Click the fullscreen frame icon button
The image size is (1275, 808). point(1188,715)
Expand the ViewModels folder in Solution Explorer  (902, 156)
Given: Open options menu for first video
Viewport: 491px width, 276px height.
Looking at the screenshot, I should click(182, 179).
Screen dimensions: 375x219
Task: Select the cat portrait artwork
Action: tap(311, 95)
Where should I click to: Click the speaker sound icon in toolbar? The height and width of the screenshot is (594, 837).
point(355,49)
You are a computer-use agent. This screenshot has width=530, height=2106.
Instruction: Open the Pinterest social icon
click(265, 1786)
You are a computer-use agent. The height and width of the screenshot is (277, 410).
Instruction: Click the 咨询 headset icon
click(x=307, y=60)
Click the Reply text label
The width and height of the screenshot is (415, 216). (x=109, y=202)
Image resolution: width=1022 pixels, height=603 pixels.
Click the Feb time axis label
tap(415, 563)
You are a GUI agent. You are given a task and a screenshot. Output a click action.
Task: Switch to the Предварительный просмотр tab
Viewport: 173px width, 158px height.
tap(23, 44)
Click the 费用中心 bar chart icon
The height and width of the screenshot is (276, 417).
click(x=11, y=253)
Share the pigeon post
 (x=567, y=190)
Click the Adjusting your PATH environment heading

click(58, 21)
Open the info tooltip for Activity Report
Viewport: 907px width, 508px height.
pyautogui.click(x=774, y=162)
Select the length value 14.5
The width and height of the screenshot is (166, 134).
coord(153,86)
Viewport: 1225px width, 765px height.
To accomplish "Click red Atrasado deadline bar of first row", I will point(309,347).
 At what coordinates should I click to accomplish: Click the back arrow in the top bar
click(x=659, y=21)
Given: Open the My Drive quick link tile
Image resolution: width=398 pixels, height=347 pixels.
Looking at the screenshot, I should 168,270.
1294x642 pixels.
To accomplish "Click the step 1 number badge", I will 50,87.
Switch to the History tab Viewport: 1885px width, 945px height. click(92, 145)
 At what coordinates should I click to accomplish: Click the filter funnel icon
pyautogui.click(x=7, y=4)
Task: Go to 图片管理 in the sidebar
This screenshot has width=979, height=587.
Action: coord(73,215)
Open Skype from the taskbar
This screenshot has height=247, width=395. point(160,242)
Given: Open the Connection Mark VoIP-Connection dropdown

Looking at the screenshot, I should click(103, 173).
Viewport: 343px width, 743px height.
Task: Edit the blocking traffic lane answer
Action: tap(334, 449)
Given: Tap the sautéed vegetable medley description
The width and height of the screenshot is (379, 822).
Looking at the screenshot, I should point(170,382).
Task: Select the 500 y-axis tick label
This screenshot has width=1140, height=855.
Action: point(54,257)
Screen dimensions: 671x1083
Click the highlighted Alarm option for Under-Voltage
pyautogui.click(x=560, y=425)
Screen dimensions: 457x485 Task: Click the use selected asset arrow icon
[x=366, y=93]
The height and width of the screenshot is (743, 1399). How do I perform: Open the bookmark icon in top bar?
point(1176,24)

> _Instrucciones_
Pasa a una tabla Markdown con las columnas Nº y Línea el tramo de los registros de arriba que empieza en la línea que contiene "Task: Go to 图片管理 in the sidebar" y termina en la que contiene "Action: point(54,257)", ambas incluidas. Numera cada fila y omite las líneas en blanco.

> _Respuesta_
| Nº | Línea |
|---|---|
| 1 | Task: Go to 图片管理 in the sidebar |
| 2 | This screenshot has width=979, height=587. |
| 3 | Action: coord(73,215) |
| 4 | Open Skype from the taskbar |
| 5 | This screenshot has height=247, width=395. point(160,242) |
| 6 | Given: Open the Connection Mark VoIP-Connection dropdown |
| 7 | Looking at the screenshot, I should click(103, 173). |
| 8 | Viewport: 343px width, 743px height. |
| 9 | Task: Edit the blocking traffic lane answer |
| 10 | Action: tap(334, 449) |
| 11 | Given: Tap the sautéed vegetable medley description |
| 12 | The width and height of the screenshot is (379, 822). |
| 13 | Looking at the screenshot, I should point(170,382). |
| 14 | Task: Select the 500 y-axis tick label |
| 15 | This screenshot has width=1140, height=855. |
| 16 | Action: point(54,257) |